Metadata collections can also be extended to specific (custom) application configurations and behavior. Data Palette allows Rule Sets to be applied to incoming collections to identify and respond to maintenance events and service level violations in real-time making the cloud autonomic (in terms of self-configuring and self-healing attributes), with detailed resource metering and administrative dashboards.

Data Palette’s abstraction capabilities also extends to the user interface wherein specific groups of cloud administrators and users are maintained via multi-tenancy (called Organizations), Smart Groups™ (dynamic groupings of assets and resources), and role based access control.

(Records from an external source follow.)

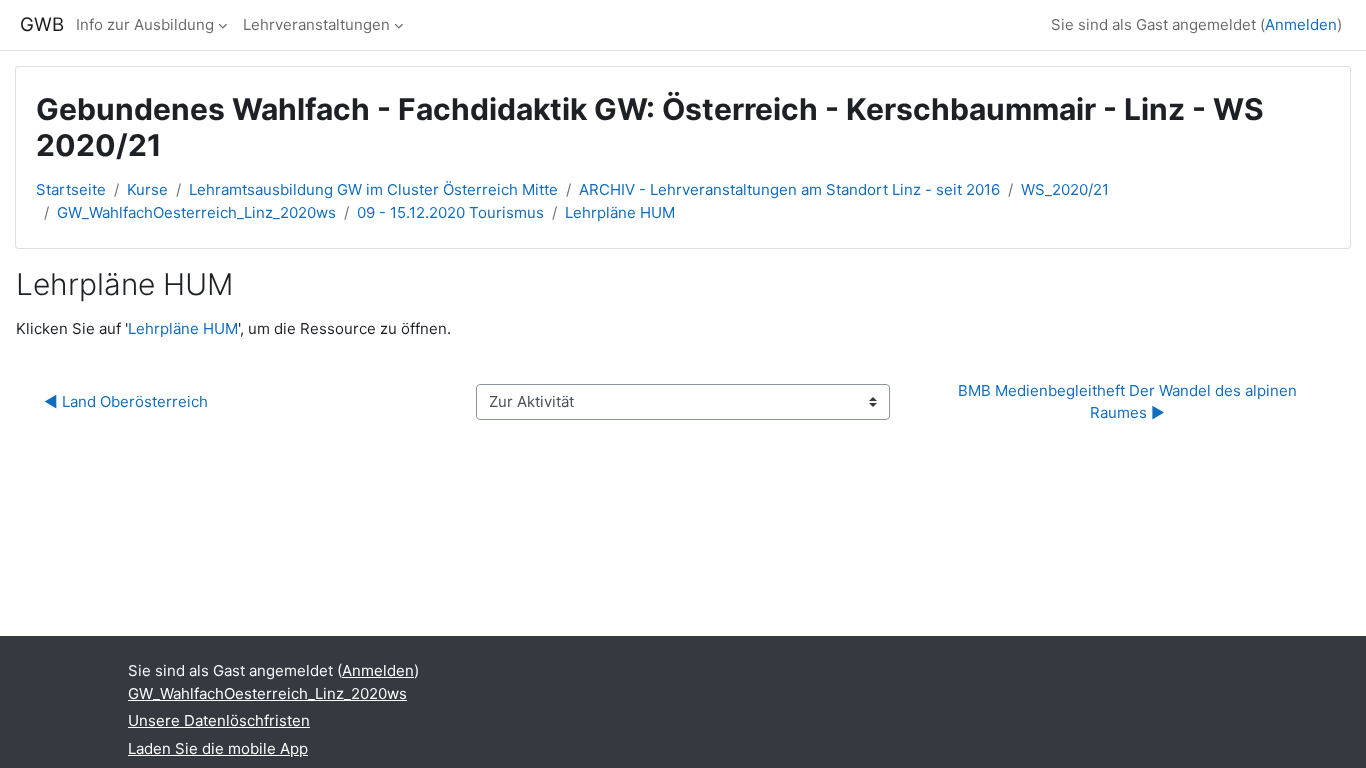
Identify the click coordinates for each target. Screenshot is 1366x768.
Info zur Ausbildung (145, 24)
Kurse (147, 189)
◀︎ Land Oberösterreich (126, 401)
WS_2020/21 (1065, 189)
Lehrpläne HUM (620, 212)
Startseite (71, 189)
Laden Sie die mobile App (218, 748)
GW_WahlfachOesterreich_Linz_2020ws (196, 212)
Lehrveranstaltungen (316, 24)
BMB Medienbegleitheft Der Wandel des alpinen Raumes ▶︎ (1129, 402)
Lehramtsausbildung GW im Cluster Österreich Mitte (373, 189)
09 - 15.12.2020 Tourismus (450, 212)
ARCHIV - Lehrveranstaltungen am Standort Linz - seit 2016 (789, 189)
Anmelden (1301, 24)
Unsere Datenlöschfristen (219, 720)
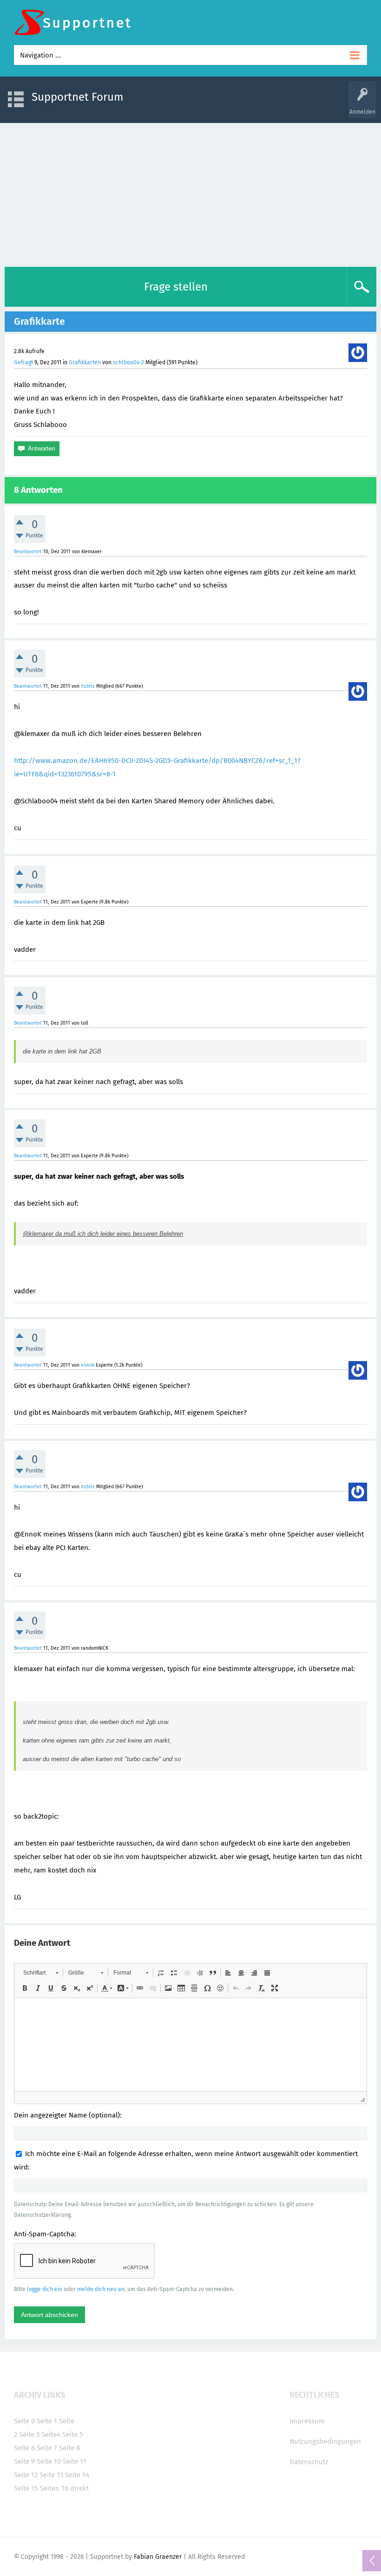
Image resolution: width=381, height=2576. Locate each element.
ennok (87, 1365)
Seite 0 (24, 2421)
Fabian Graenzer (158, 2557)
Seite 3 (29, 2434)
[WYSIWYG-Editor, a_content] (190, 2044)
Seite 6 (24, 2448)
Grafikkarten (85, 362)
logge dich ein (44, 2289)
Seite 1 (47, 2421)
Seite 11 (74, 2461)
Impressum (307, 2421)
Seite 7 (47, 2448)
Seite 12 (26, 2475)
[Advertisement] (190, 193)
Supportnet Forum (78, 96)
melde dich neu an (101, 2289)
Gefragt (23, 362)
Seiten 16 (54, 2488)
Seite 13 (51, 2475)
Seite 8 (69, 2448)
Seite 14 (77, 2475)
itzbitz (88, 686)
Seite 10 (49, 2461)
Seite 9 (24, 2461)
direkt (79, 2488)
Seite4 (50, 2434)
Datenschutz (308, 2462)
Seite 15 (26, 2488)
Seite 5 (72, 2434)
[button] (40, 1972)
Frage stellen (176, 286)
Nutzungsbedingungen (325, 2441)
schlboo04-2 (128, 362)
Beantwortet (28, 552)
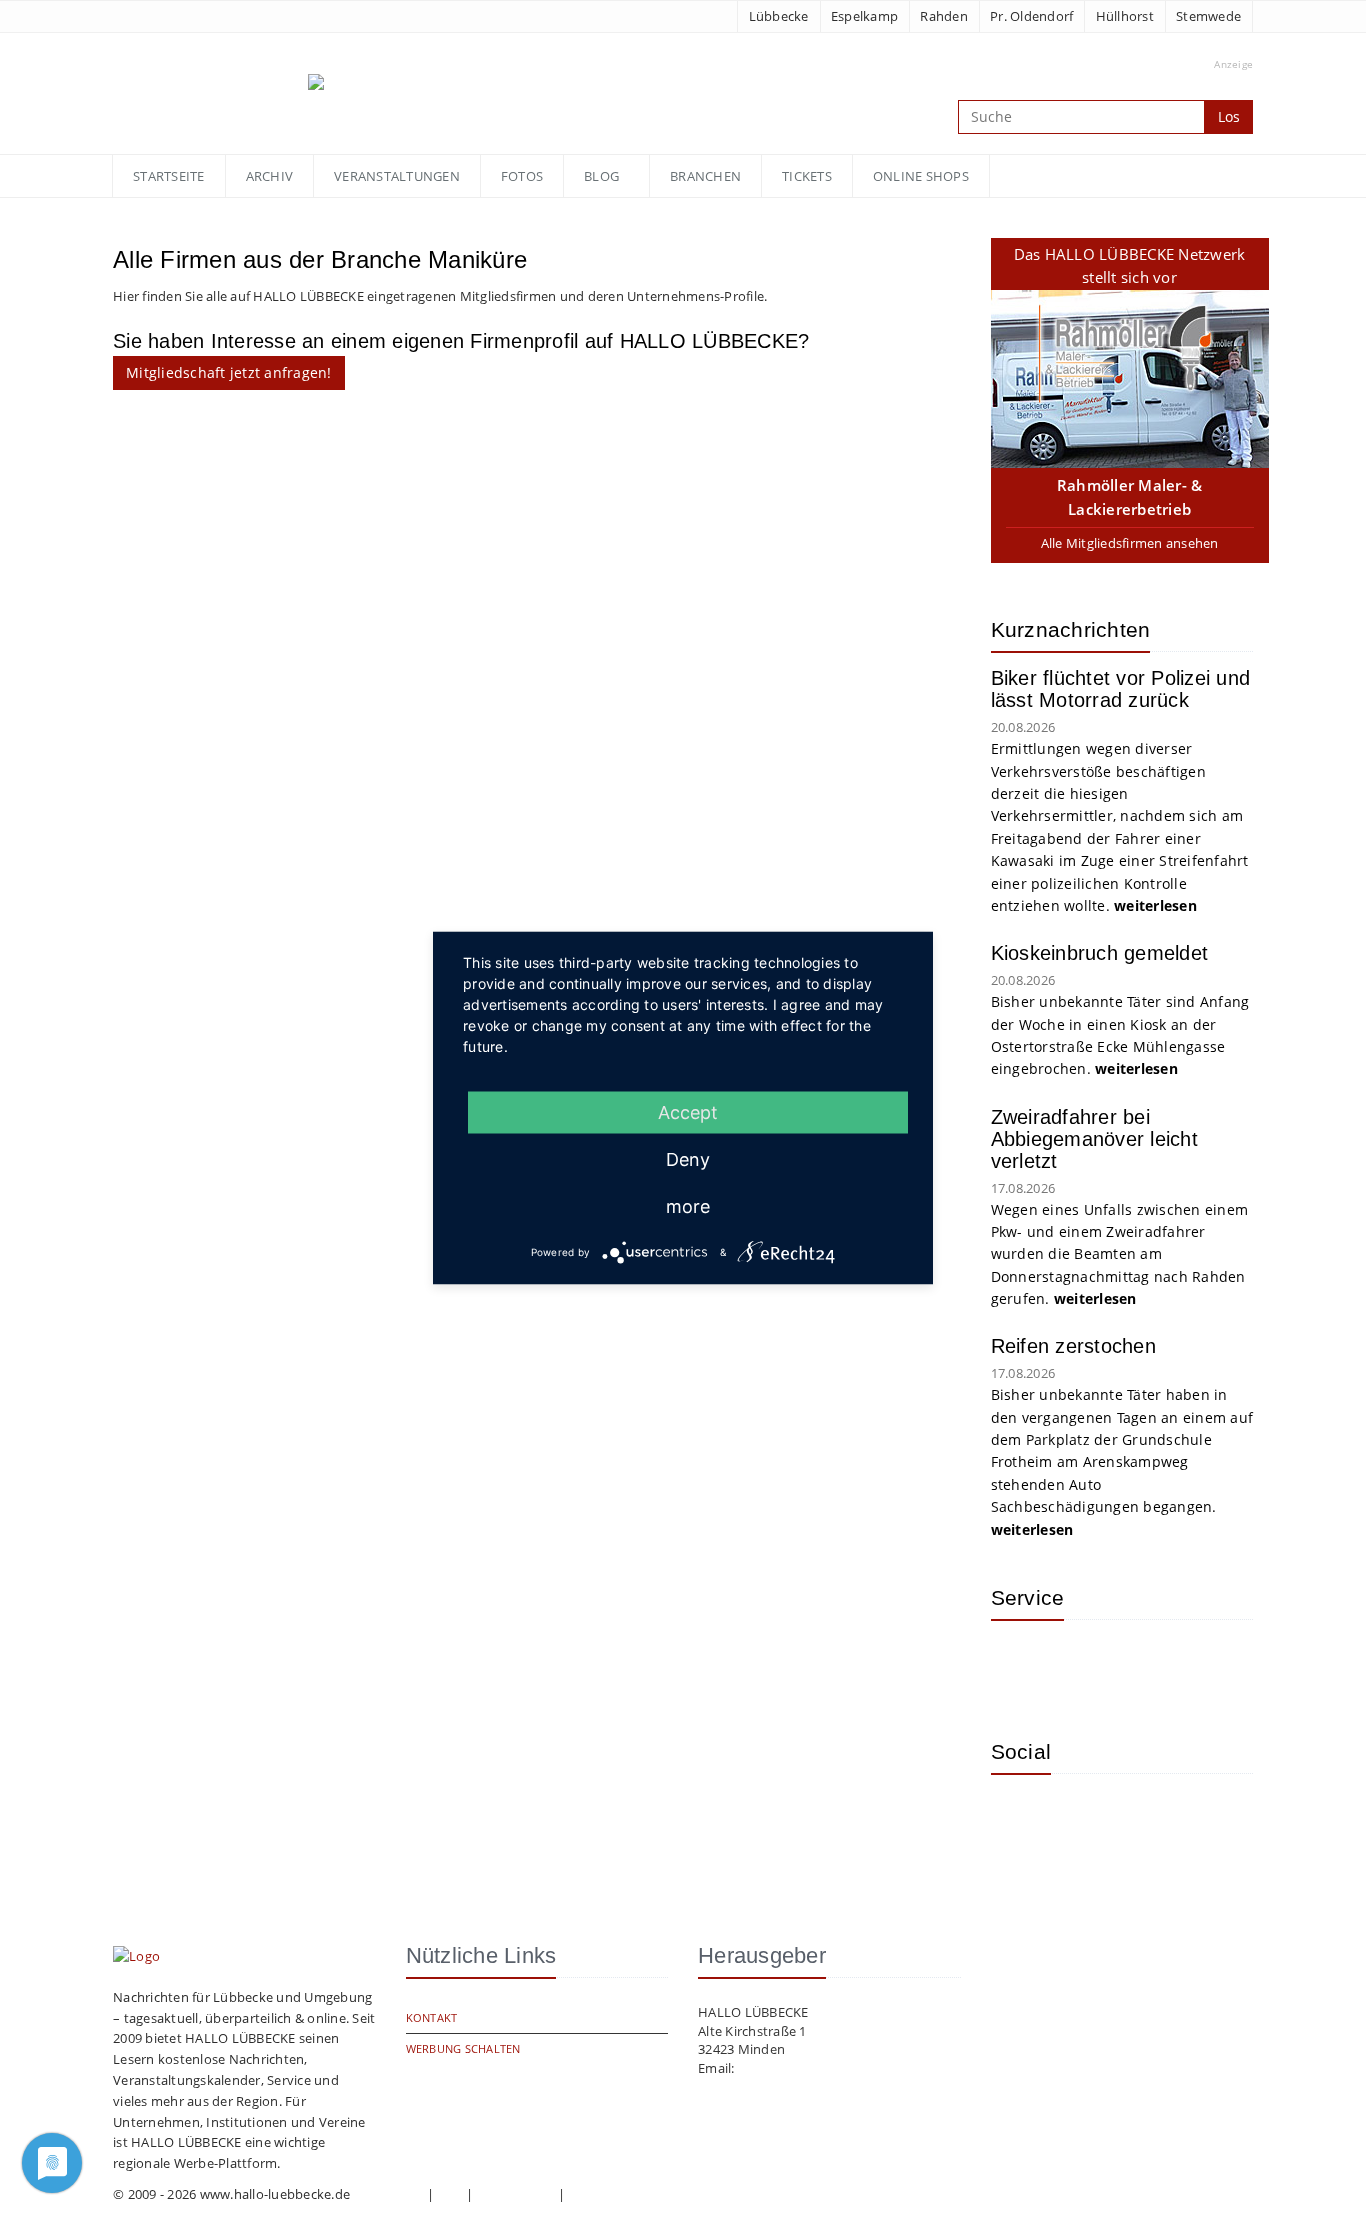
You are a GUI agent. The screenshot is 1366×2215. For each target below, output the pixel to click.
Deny (688, 1158)
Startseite (169, 176)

Optionally tie in access to public clouds for Cloud Bursting, Cloud Covering or backup/archival purposes
Now that you are familiar with the majority of the ingredients for a private cloud rollout, the last item worth considering is whether to extend the cloud management layer’s set of integrations to tie into a public cloud provider – such as GoGrid, Flexiscale or Amazon EC2. Based on specific application profiles, you may be able to use a public cloud for Cloud Bursting (i.e., selectively leveraging a public cloud during peak usage) and/or Cloud Covering (i.e., automating failover to a public cloud). If you are not comfortable with the notion of a full service public cloud, you can consider a public sub-cloud (for specific application silos e.g., “storage only”) such as Nirvanix or EMC Atmos for storing backups in semi-online mode (disk space offered by many of the vendors in this space is relatively cheap – typically 20 cents per GB per month). Most public cloud providers offer an extensive API set that the internal cloud management layer can easily tap into (e.g., check out In fact, depending on your internal cloud ingredients, you can take the notion of Cloud Covering to the next level and swap applications running on the internal cloud to the external cloud and back (kind of an inter-cloud VMotion operation, for those of you who are familiar with VMware’s handy VMotion feature). All it takes is an active account (with a credit card) with one of these providers to ensure that your internal cloud has a pre-set path for dynamic growth when required – a nice insurance policy to have for any production application – assuming the application’s infrastructure and security requirements are compatible with that public cloud.


Shekhar said...

I get self service. But how does self configuring and self-healing play into the cloud offering? Our internal initiative doesn't have htem in scope. Is that something to revisit?

Anonymous said...

Can you post a better / larger image of the requirements table? Its barely visible :(

Venkat Devraj said...

Many organizations that are starting private cloud initiatives only consider self-service and automated provisioning. However a cloud architecture goes beyond simple provisioning / de-provisioning. It needs to span the entire asset lifecycle - including post-provisioning activities such as compliance, maintenance, incident management and service request management. Self-healing comes into the picture when dealing with incidents and problems. Self-configuring is an area to be addressed when new assets (compute, storage, databases, applications) are plugged into the mix.

Without including self-configuring and self-healing in the overall scope, you are limiting the ROI from your cloud deployment.